↓

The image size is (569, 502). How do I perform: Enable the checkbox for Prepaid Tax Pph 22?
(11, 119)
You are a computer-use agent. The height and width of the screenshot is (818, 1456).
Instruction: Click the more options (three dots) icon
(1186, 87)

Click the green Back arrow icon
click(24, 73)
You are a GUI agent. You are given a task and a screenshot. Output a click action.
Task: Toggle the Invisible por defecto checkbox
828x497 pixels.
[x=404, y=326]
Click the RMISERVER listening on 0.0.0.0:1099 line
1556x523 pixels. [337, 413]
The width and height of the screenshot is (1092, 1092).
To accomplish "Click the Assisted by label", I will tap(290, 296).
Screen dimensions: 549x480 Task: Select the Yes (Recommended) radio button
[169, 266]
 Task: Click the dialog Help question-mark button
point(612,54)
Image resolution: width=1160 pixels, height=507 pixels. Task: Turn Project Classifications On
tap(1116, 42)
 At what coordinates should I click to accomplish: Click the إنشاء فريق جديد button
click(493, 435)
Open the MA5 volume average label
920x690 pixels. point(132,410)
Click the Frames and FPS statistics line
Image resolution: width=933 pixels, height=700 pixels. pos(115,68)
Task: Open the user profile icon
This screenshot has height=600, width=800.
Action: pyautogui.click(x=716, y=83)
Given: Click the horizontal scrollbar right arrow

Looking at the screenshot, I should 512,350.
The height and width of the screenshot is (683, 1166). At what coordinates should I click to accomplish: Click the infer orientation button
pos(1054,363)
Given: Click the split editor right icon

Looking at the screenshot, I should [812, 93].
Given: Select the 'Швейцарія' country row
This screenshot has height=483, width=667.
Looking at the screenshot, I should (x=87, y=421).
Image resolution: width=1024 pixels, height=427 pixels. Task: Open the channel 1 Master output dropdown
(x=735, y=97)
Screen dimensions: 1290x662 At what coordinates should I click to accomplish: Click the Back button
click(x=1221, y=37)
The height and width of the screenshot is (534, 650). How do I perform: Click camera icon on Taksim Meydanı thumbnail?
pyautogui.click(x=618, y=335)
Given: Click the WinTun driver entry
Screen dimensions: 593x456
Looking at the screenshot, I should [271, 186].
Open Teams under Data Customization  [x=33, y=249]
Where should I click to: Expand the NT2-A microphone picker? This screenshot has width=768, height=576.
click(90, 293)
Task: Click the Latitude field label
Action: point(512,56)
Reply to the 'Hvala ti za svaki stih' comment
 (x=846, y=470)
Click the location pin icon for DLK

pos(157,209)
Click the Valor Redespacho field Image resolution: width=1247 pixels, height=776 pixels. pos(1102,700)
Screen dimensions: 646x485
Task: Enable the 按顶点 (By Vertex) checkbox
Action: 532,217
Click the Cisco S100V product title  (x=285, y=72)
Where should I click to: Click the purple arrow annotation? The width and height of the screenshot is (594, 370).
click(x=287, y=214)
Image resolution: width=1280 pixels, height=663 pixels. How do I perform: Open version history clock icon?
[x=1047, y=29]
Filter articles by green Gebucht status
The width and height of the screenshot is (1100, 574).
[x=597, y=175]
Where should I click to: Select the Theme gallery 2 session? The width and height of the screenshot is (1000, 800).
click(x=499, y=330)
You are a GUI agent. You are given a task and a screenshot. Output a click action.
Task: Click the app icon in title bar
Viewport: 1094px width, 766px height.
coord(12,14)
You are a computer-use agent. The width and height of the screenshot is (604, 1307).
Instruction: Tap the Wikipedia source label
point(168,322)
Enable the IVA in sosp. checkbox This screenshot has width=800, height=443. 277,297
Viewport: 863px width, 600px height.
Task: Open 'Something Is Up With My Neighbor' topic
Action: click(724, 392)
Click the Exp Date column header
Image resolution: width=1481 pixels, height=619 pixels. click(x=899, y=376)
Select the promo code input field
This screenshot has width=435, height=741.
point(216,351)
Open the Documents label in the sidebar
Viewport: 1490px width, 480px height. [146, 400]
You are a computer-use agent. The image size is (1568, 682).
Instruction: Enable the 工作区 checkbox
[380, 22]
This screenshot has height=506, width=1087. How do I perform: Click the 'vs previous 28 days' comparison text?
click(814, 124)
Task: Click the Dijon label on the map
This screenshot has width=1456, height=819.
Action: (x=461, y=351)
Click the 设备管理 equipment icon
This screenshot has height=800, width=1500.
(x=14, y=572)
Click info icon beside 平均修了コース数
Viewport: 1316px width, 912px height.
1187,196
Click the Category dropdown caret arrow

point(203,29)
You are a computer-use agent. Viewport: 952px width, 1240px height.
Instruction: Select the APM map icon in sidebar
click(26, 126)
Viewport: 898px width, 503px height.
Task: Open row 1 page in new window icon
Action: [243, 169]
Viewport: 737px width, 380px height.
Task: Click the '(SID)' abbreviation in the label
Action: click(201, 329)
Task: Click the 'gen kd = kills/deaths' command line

↑

● **What the task asks**
In this exercise, the data above is to be printed exactly.

● **Solution to the exercise**
The image size is (569, 502). How do I perform: Enable the checkbox for Prepaid Tax Pph 22?
(11, 119)
You are a computer-use agent. The height and width of the screenshot is (818, 1456).
Instruction: Click the more options (three dots) icon
(1186, 87)

Click the green Back arrow icon
click(24, 73)
You are a GUI agent. You are given a task and a screenshot. Output a click action.
Task: Toggle the Invisible por defecto checkbox
828x497 pixels.
[x=404, y=326]
Click the RMISERVER listening on 0.0.0.0:1099 line
1556x523 pixels. [337, 413]
The width and height of the screenshot is (1092, 1092).
To accomplish "Click the Assisted by label", I will tap(290, 296).
Screen dimensions: 549x480 Task: Select the Yes (Recommended) radio button
[169, 266]
 Task: Click the dialog Help question-mark button
point(612,54)
Image resolution: width=1160 pixels, height=507 pixels. Task: Turn Project Classifications On
tap(1116, 42)
 At what coordinates should I click to accomplish: Click the إنشاء فريق جديد button
click(493, 435)
Open the MA5 volume average label
920x690 pixels. point(132,410)
Click the Frames and FPS statistics line
Image resolution: width=933 pixels, height=700 pixels. pos(115,68)
Task: Open the user profile icon
This screenshot has height=600, width=800.
Action: pyautogui.click(x=716, y=83)
Given: Click the horizontal scrollbar right arrow

Looking at the screenshot, I should 512,350.
The height and width of the screenshot is (683, 1166). At what coordinates should I click to accomplish: Click the infer orientation button
pos(1054,363)
Given: Click the split editor right icon

Looking at the screenshot, I should [812, 93].
Given: Select the 'Швейцарія' country row
This screenshot has height=483, width=667.
Looking at the screenshot, I should (x=87, y=421).
Image resolution: width=1024 pixels, height=427 pixels. Task: Open the channel 1 Master output dropdown
(x=735, y=97)
Screen dimensions: 1290x662 At what coordinates should I click to accomplish: Click the Back button
click(x=1221, y=37)
The height and width of the screenshot is (534, 650). How do I perform: Click camera icon on Taksim Meydanı thumbnail?
pyautogui.click(x=618, y=335)
Given: Click the WinTun driver entry
Screen dimensions: 593x456
Looking at the screenshot, I should [271, 186].
Open Teams under Data Customization  [x=33, y=249]
Where should I click to: Expand the NT2-A microphone picker? This screenshot has width=768, height=576.
click(90, 293)
Task: Click the Latitude field label
Action: point(512,56)
Reply to the 'Hvala ti za svaki stih' comment
 (x=846, y=470)
Click the location pin icon for DLK

pos(157,209)
Click the Valor Redespacho field Image resolution: width=1247 pixels, height=776 pixels. pos(1102,700)
Screen dimensions: 646x485
Task: Enable the 按顶点 (By Vertex) checkbox
Action: 532,217
Click the Cisco S100V product title  (x=285, y=72)
Where should I click to: Click the purple arrow annotation? The width and height of the screenshot is (594, 370).
click(x=287, y=214)
Image resolution: width=1280 pixels, height=663 pixels. How do I perform: Open version history clock icon?
[x=1047, y=29]
Filter articles by green Gebucht status
The width and height of the screenshot is (1100, 574).
[x=597, y=175]
Where should I click to: Select the Theme gallery 2 session? The width and height of the screenshot is (1000, 800).
click(x=499, y=330)
You are a GUI agent. You are given a task and a screenshot. Output a click action.
Task: Click the app icon in title bar
Viewport: 1094px width, 766px height.
coord(12,14)
You are a computer-use agent. The width and height of the screenshot is (604, 1307).
Instruction: Tap the Wikipedia source label
point(168,322)
Enable the IVA in sosp. checkbox This screenshot has width=800, height=443. 277,297
Viewport: 863px width, 600px height.
Task: Open 'Something Is Up With My Neighbor' topic
Action: click(724, 392)
Click the Exp Date column header
Image resolution: width=1481 pixels, height=619 pixels. click(x=899, y=376)
Select the promo code input field
This screenshot has width=435, height=741.
point(216,351)
Open the Documents label in the sidebar
Viewport: 1490px width, 480px height. [146, 400]
You are a computer-use agent. The image size is (1568, 682).
Instruction: Enable the 工作区 checkbox
[380, 22]
This screenshot has height=506, width=1087. How do I perform: Click the 'vs previous 28 days' comparison text?
click(814, 124)
Task: Click the Dijon label on the map
This screenshot has width=1456, height=819.
Action: (x=461, y=351)
Click the 设备管理 equipment icon
This screenshot has height=800, width=1500.
(x=14, y=572)
Click info icon beside 平均修了コース数
Viewport: 1316px width, 912px height.
1187,196
Click the Category dropdown caret arrow

point(203,29)
You are a computer-use agent. Viewport: 952px width, 1240px height.
Instruction: Select the APM map icon in sidebar
click(26, 126)
Viewport: 898px width, 503px height.
Task: Open row 1 page in new window icon
Action: [243, 169]
Viewport: 737px width, 380px height.
Task: Click the '(SID)' abbreviation in the label
Action: click(201, 329)
Task: Click the 'gen kd = kills/deaths' command line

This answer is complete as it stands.